Llego a una pequeña ciudad de Sicilia, en muy mala hora. Pregunto por algún albergue. Veo uno: 120 euros, me dicen. No, de ningún modo. Sigo caminando otras dos horas, con las valijas a cuestas (grave error, ya que nunca se debe buscar nada en condiciones de inferioridad). Me dicen: en el de la esquina hay habitaciones a 50 euros. Me acerco. Los dueños no están, pero está “el abuelo.” El abuelo me dice que el precio es 30, pero –como me ve quejoso- agrega que puedo pedir un “scontino.” Al rato largo llega la dueña. Me pregunta si ya me dijeron el precio. Dice que es 40. Me quejo. Me aclara que en realidad el precio es 64 (espectacular). Negociamos. Pago finalmente 30, pero sin “scontino.”
Entre otros rasgos poco atractivos, los italianos muestran una obsesión insoportable por el telefonino. El récord, hasta ahora, lo lleva un chofer de ómnibus que hablaba a la vez por dos teléfonos mientras manejaba –y esto también es cierto- con los codos.
Hay razón para contarlo todo –y digo todo- por teléfono? Hace falta comunicarlo todo –y repito todo- por teléfono? Pero esta historia. Por motivos del cambio de horario que no me deja dormir bien, y por encontrarme con la mejor luz de la mañana (aunque uno de los dos motivos pesaba más que el otro), estos días acostumbré a salir de mi habitación muy temprano, en horarios casi de escándalo. Una de esas mañanas, tempranísimo, una mañana en la que absolutamente todos los sicilianos debían (y lo digo descriptivamente) estar durmiendo (demasiado tarde para estar despiertos todavía, demasiado temprano para estar despiertos ya) llego a un balcón frente al mar y veo, primero, una barca que llega a la costa, con una luz tan bonita; y enseguida, casi al instante, escucho a un joven que llama a su amigo. “Marco” –dice él, buscando saber si Marco estaba ya despierto, a esa inverosímil hora. Viendo que apenas sí, agrega luego, con voz dulce: “C’e una nave”. Y corta.
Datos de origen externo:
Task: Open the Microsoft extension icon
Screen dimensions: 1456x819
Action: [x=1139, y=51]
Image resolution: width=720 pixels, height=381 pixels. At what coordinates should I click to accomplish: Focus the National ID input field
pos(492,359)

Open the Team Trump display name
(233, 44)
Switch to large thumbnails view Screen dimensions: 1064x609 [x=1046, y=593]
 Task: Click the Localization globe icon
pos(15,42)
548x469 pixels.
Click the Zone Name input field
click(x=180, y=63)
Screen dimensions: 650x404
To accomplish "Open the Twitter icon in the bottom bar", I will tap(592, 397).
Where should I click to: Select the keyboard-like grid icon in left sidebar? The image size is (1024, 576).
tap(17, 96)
En Nápoles, como en otros lados, tomé una primera decisión no del todo satisfactoria, movido por una cierta incomodidad propia del apenas llegado: albergarme cerca de la estación de trenes por la que entraba. Esto me ha deparado, obviamente, un contacto más directo con las gentes que rodean la estación por las noches, en cualquiera de ellas. En Nápoles, sin embargo, encontré una prostitución decadente y vieja, como sólo la recuerdo en Barcelona, Ramblas abajo. Muchas veces, al ver a alguna señora de estatura baja y anteojos negros, con tacos altos en los que ya no equilibra, pienso en un ruego: “no, abuelita, esta noche por favor no salgas, te lo pido; esta noche quedate mirando televisión en el sofá, hasta quedarte dormida.”
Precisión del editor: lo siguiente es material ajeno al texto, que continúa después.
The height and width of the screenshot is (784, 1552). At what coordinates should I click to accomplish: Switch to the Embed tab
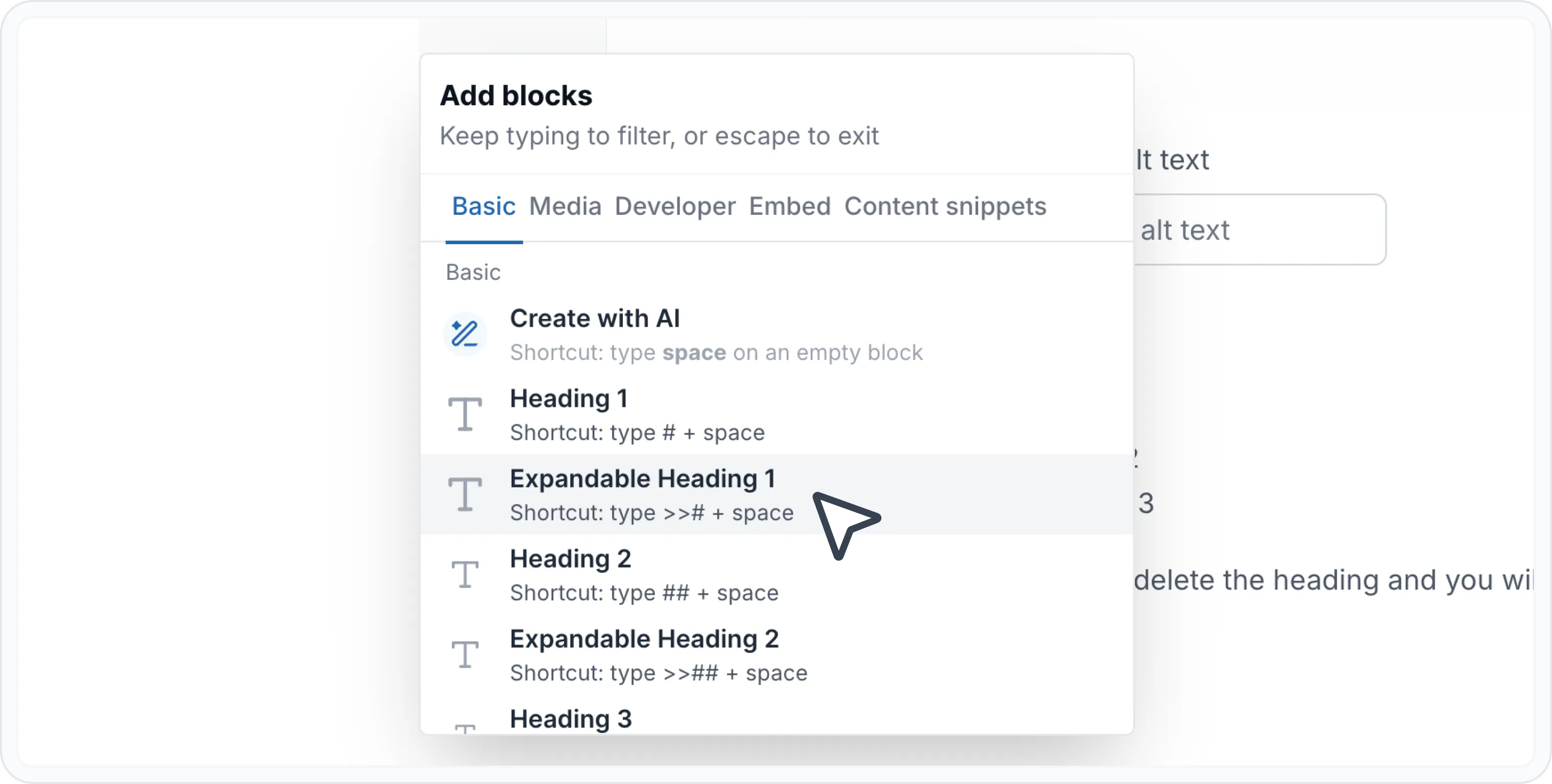point(789,207)
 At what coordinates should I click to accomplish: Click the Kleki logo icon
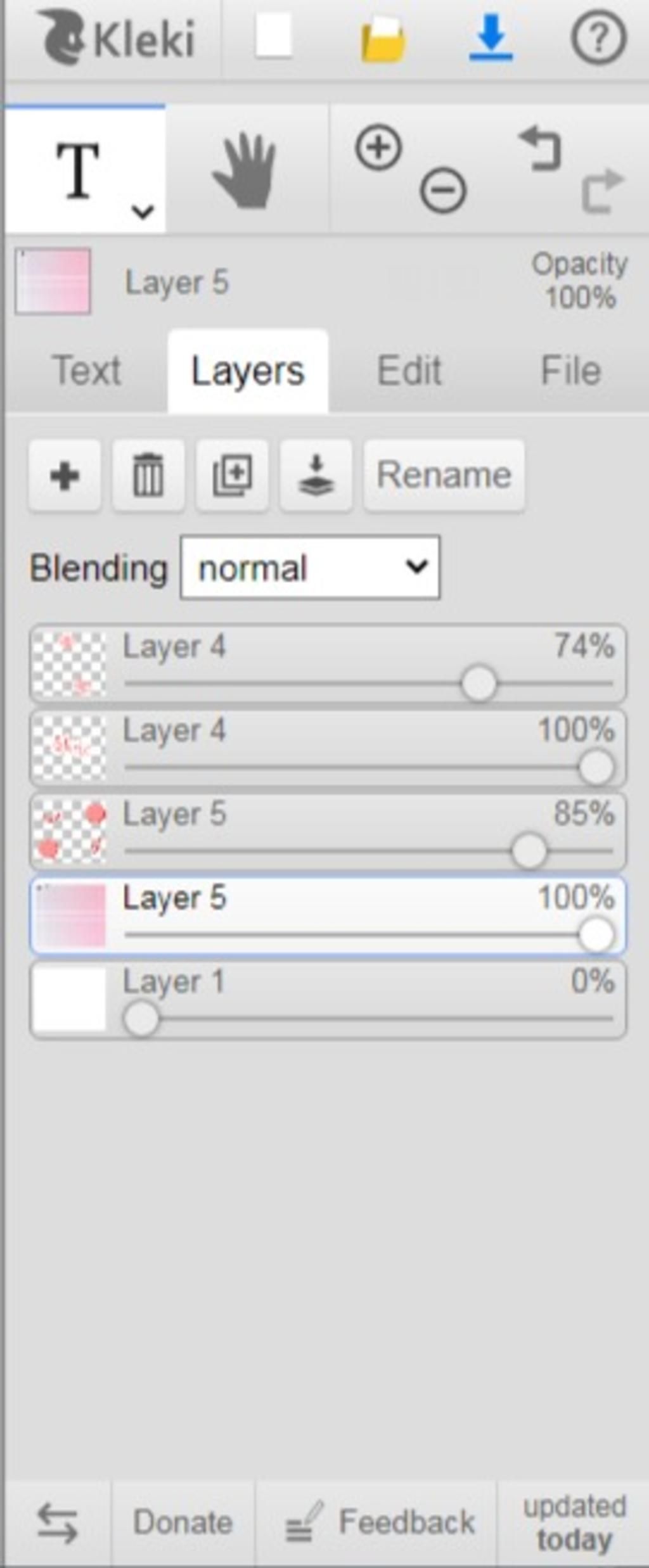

Entre mis inhabilidades turísticas se encuentra un agudo sentido de la contra-orientación. La situación es tan preocupante que he llegado a elaborar una regla, que al menos ha mejorado en algo mi promedio. Cuando tengo dudas acerca de dónde se encuentra el lugar que busco, rastreo a ver a qué lugar me lleva mi intuición, y luego me dirijo en la dirección exactamente contraria. En Nápoles, la fórmula tuvo uno de sus momentos más bajos, y me condujo a una zona poco recomendable para criminales de violencia sádica. Recordé entonces el dicho “ver Nápoles y después morir.” Me pregunto si quien enunció la frase la dejó escrita, antes de iniciar su recorrido.
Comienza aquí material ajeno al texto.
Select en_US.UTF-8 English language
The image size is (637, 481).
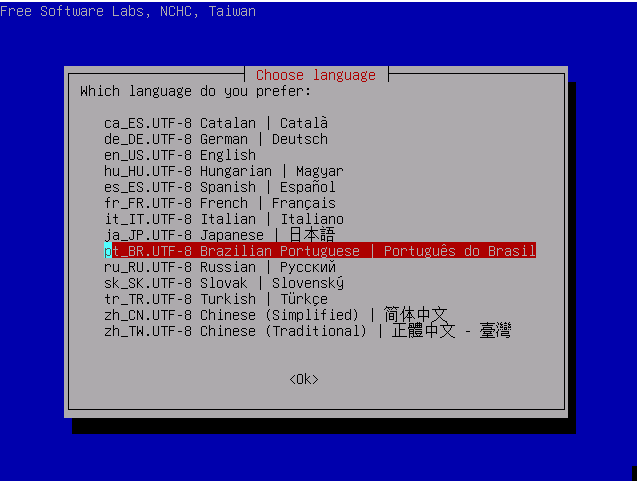click(180, 155)
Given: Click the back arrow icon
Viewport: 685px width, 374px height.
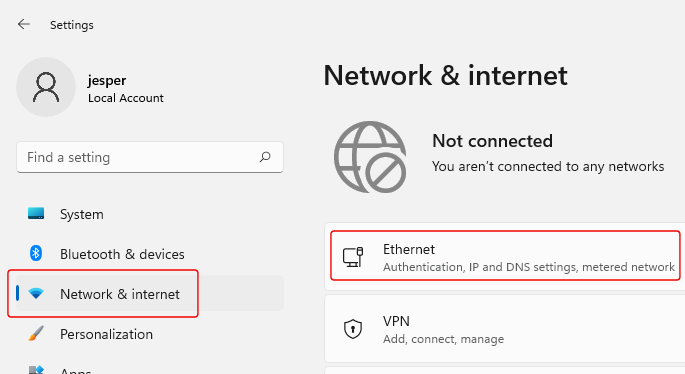Looking at the screenshot, I should click(24, 24).
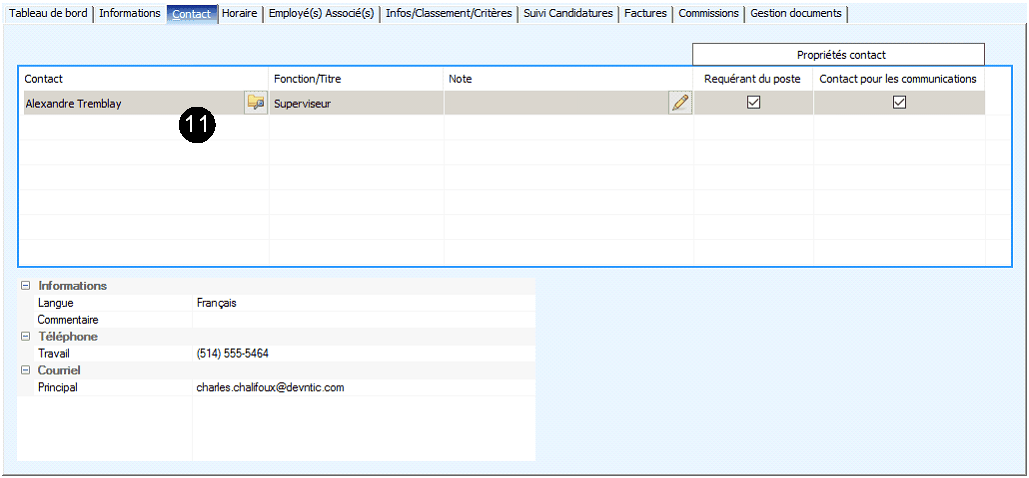
Task: Click the Fonction/Titre column header
Action: 355,78
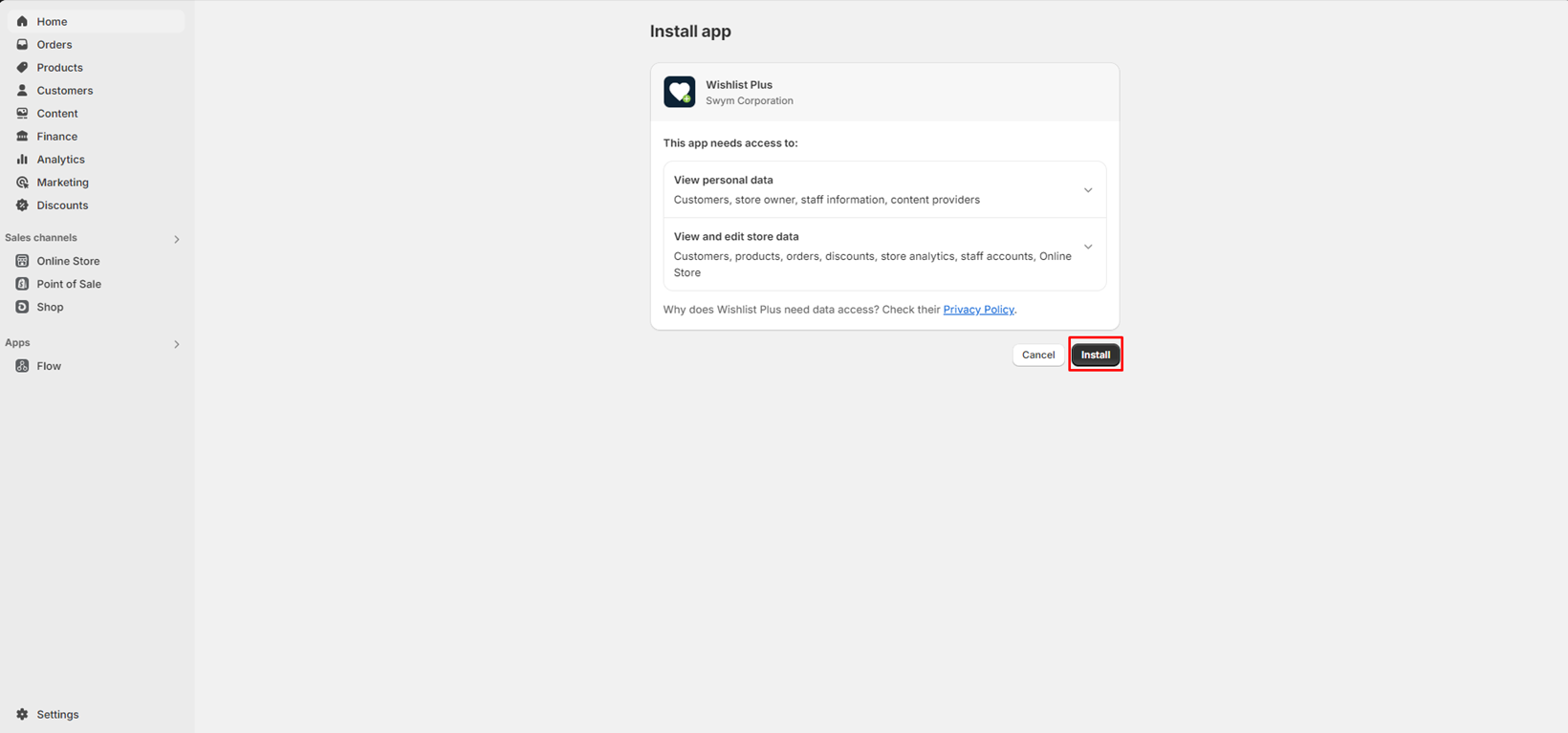The height and width of the screenshot is (733, 1568).
Task: Click the Home icon in sidebar
Action: click(x=22, y=21)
Nápoles me interesó realmente, aunque llegara a ser demasiado. La ciudad me atrapó, sobre todo, por algunas de sus apuestas turísticas menos tradicionales. Tales apuestas incluyeron, por lo visto, personas especialmente obesas en motos especialmente pequeñas; ropa muy muy blanca colgada, como secándose al sol; y unos extraños palos, en variadas esquinas, con luces a tres colores.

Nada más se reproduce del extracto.